> [EXTRAIT DU TEXTE]:
======

Robert Louis frémit dans ses cendres
et néanmoins il visionnerait le tout d’un air serein, même en VF selon une mise
en ligne de qualité correcte : Kikoïne tamise/traduit le délicieux
désespoir scindé, il obtient, chimiste de grand ou petit écran, une matière
subjective, scopique, elle-même addictive et nocive. Dans la lignée du loupé Docteur Jekyll et les femmes (Borowczyk, 1981), on pouvait redouter un ratage
daté, capable d’endormir, d’insensibiliser avec la même redoutable efficacité
que l’anesthésique utilisé pour corriger la cornée – on se retrouve en réalité devant
un chant de mort(es) rigoureux, qui ne fait pas mal aux yeux (par amateurisme,
par cynisme), une œuvre néo-expressionniste à l’eau-forte flashy et infernale, digne de figurer au côté de son opposé, en
termes de style et de diégèse (césure de pur pragmatisme), le similairement
troublant Démon dans l’île de Francis Leroi, identique et différencié transfuge
du « divertissement (souvent navrant) pour adultes », ainsi que
l’appelle les onanistes et les épiciers d’outre-Atlantique.

======

> [DONNÉES AFFICHÉES]:
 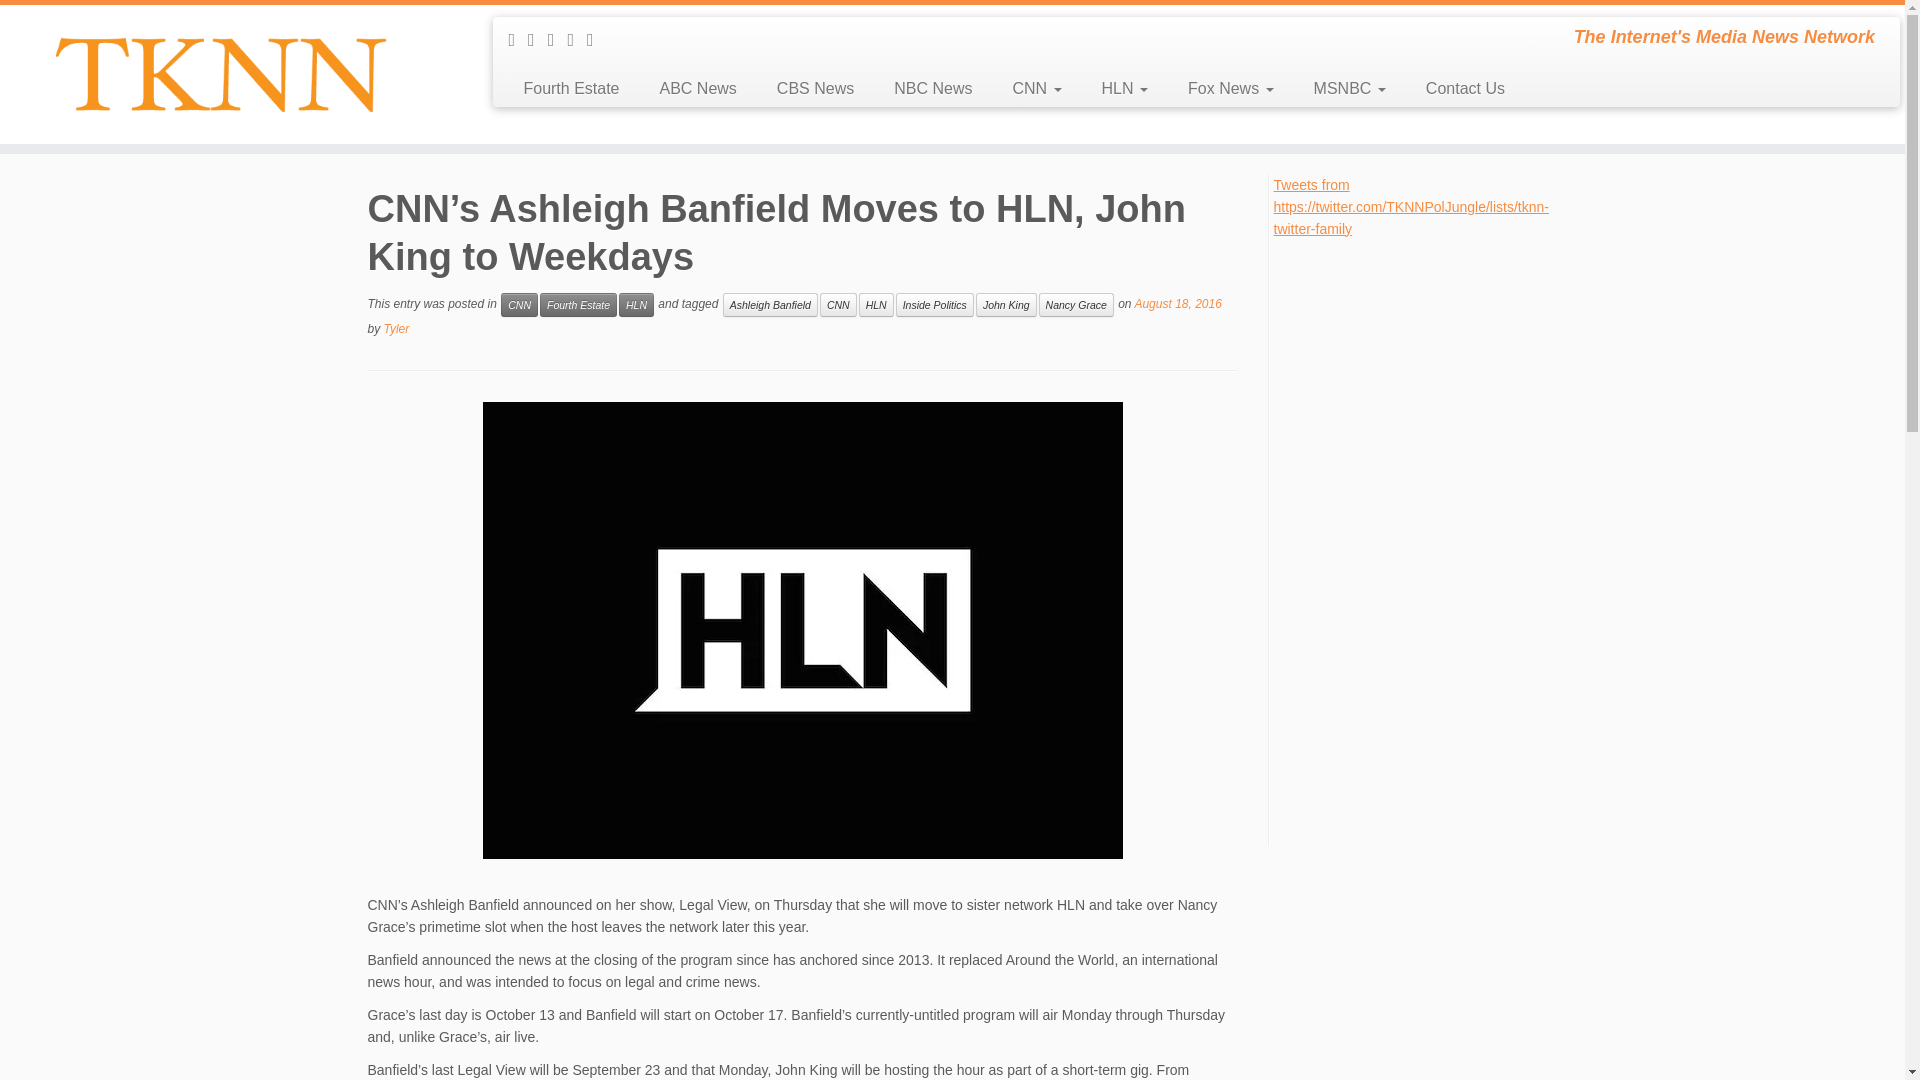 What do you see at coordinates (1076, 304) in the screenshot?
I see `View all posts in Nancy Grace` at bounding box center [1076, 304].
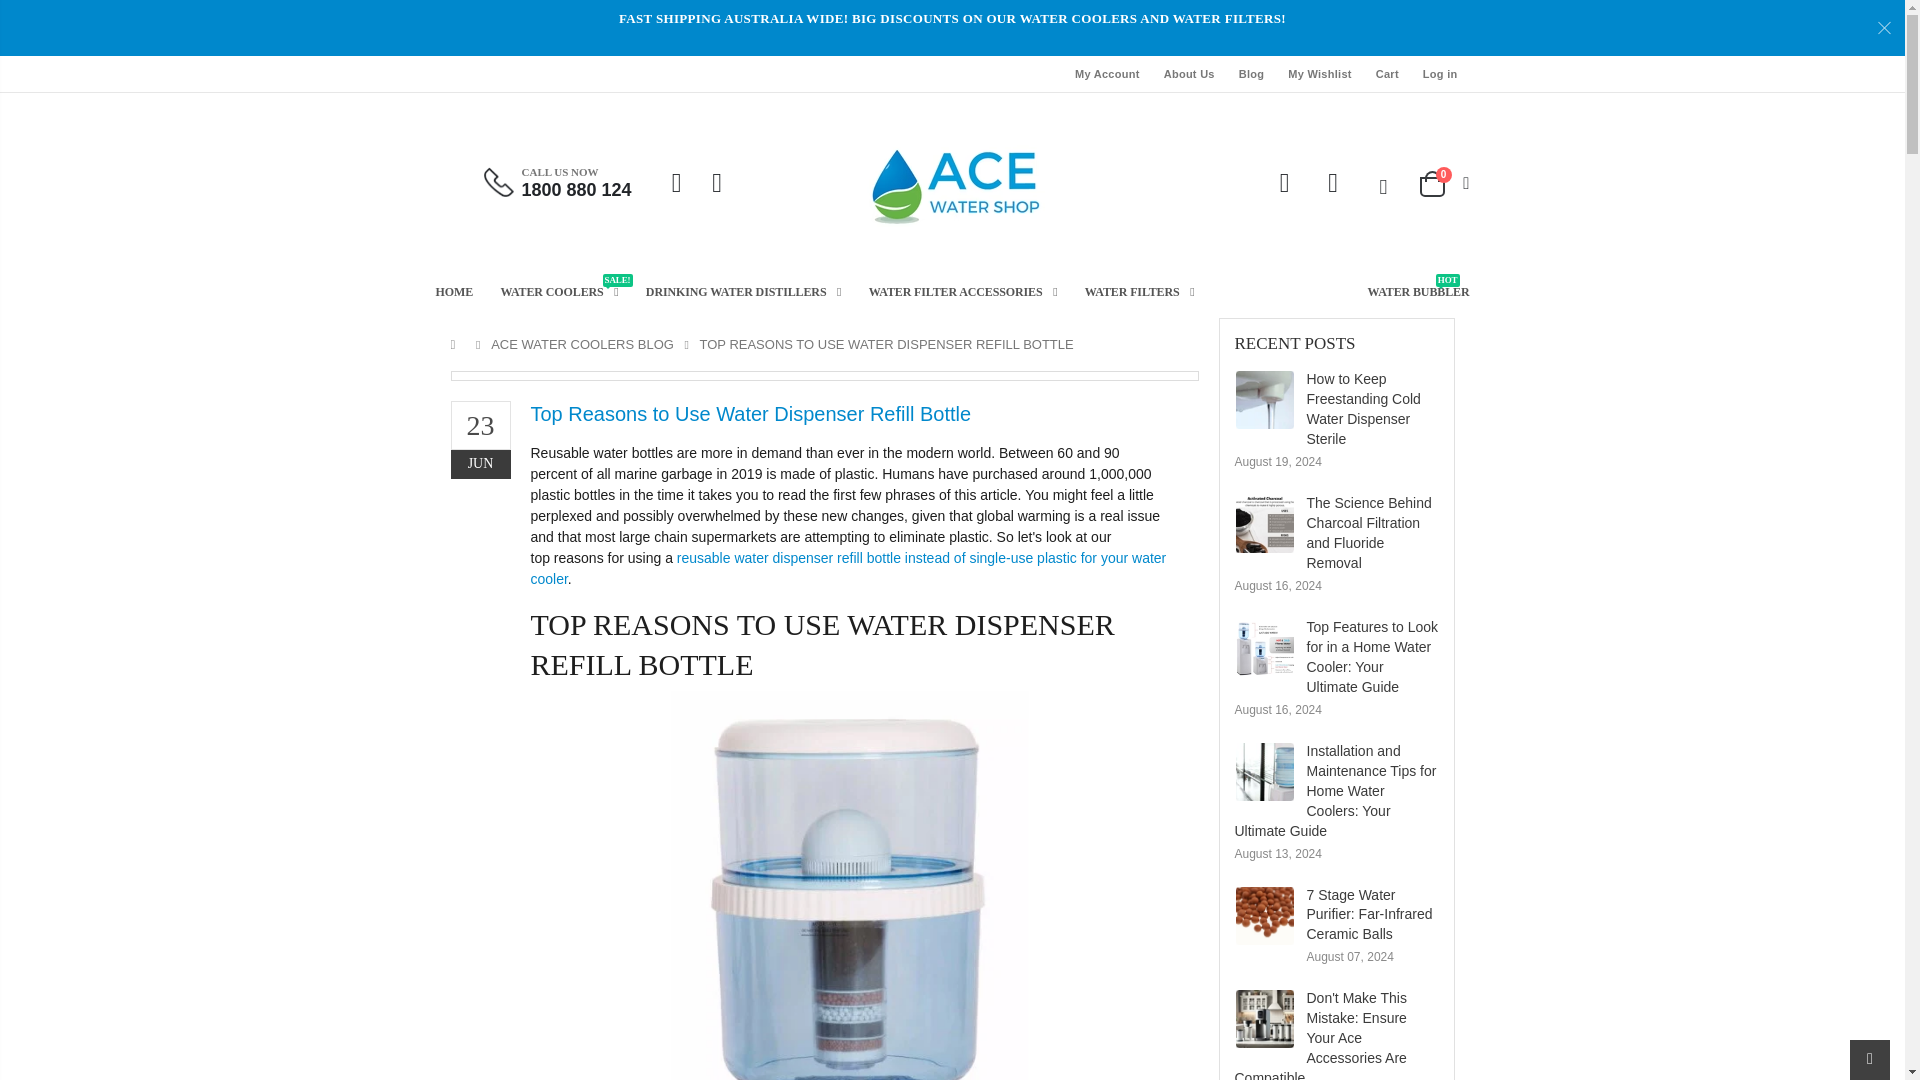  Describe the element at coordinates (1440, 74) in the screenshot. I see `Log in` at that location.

======

> [CONSIGNE]:
Pour chaque affirmation ci-dessous, dites par oui ou non si elle concorde avec l'extrait, et citez mot pour mot le passage qui tranche.
1. Docteur Jekyll et les femmes y est attribué à Borowczyk et daté de 1981.
2. L'extrait présente Démon dans l'île comme un film de Kikoïne.
3. Selon l'extrait, le film de Kikoïne s'avère finalement un ratage daté.

> [RÉPONSE ATTENDUE]:
1. Oui : « Docteur Jekyll et les femmes (Borowczyk, 1981) ».
2. Non : « le similairement troublant Démon dans l’île de Francis Leroi ».
3. Non : « on se retrouve en réalité devant un chant de mort(es) rigoureux ».